Theo sortit une bouteille de whisky du buffet et s’en servit une généreuse rasade. Il fulminait, mais essayait de garder son calme et éteignait le feu de son ire à grandes lampées d’alcool.

« Sur le canapé ? demanda Alice.

— Sur le canapé. Tu ne resteras pas longtemps, donc tu devrais pouvoir t’en accommoder.

— Je ne reste pas longtemps ?

— Bien sûr que non ! Qu’est-ce que tu crois ? Que tu peux débarquer à Londres et venir foutre ma vie en l’air comme ça ? explosa Theo fou de rage. Et qu’est-ce que ce pseudonyme stupide, Carole Liddell ? Tu aurais pu me dire ton vrai nom au lieu de le cacher !

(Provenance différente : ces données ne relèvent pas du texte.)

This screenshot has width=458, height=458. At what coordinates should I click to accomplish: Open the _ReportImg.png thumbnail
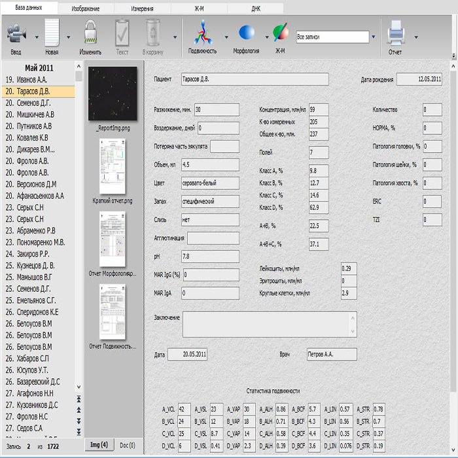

— Te le dire ? J’ai fait comme toi, Liam. Je ne voulais pas que tout le monde sache comment je m’appelle et que les gens fassent le lien avec notre père. Et Carole Liddell, je l’ai utilisé parce que je pensais que toi, tu le reconnaitrais… Mais comment voulais-tu que je devine qui tu étais ? J’étais encore enfant quand tu as quitté la maison. Je ne me rappelais même plus de ton visage. Et pourtant, j’ai essayé ! Mais maman a effacé toute trace de ta présence au manoir. C’est à peine si je me souvenais que j’avais un frère et que nous avions vécu trois ans ensemble. Tu sais, plus de six années sont passées ! Comment pouvais-je deviner qui tu étais, sachant qu’en plus, tu te fais appeler Theo Hattier ?

— Eh bien sache que je me nomme ainsi : William Theophile Hattier. C’est le nom qui est inscrit sur le registre civil, en toute légalité. Theophile a toujours été mon second prénom. C’était celui de mon grand-père maternel. Je préfère l’utiliser… Pardonne-moi si je n’ai pas envie qu’on m’appelle William comme cette ordure que tu appelles papa ! Mais je n’ai pas menti, contrairement à toi.

— Crois-tu que je t’aie menti intentionnellement ? Si je l’avais su, je n’aurais pas couché avec mon… »

Theo la bâillonna de la main avant qu’elle n’achève sa phrase.

« Ne dis rien ! lui somma-t-il. Il ne s’est rien passé. Compris ?

— Comme si je pouvais l’oublier en un claquement de doigts ?

— Débrouille-toi ! Mais n’en parle pas. C’est autant dans ton intérêt que dans le mien ! Tu prendras le premier train demain pour Cliffwalk-On-Sea. Je vais aller téléphoner à notre père pour l’avertir que tu es ici, décida-t-il d’un ton ferme tandis qu’il se dirigeait vers le vestibule pour prendre sa veste sur le porte-manteau.

— Ne fais pas ça ! Je t’en supplie ! Liam ! s’écria Alice en s’accrochant désespérément à son bras.

— Tu ne peux pas rester ici ! Tu n’as pas la moindre idée des ennuis que ta présence chez moi va m’attirer ! Je n’ai pas envie que tu ruines toute ma vie juste sur un coup de tête ! Et j’aimerais bien que tu m’expliques pourquoi sa ladyship a dû fuguer de chez elle !

— J’ai mes raisons ! Mais je ne peux pas t’en dire plus pour le moment…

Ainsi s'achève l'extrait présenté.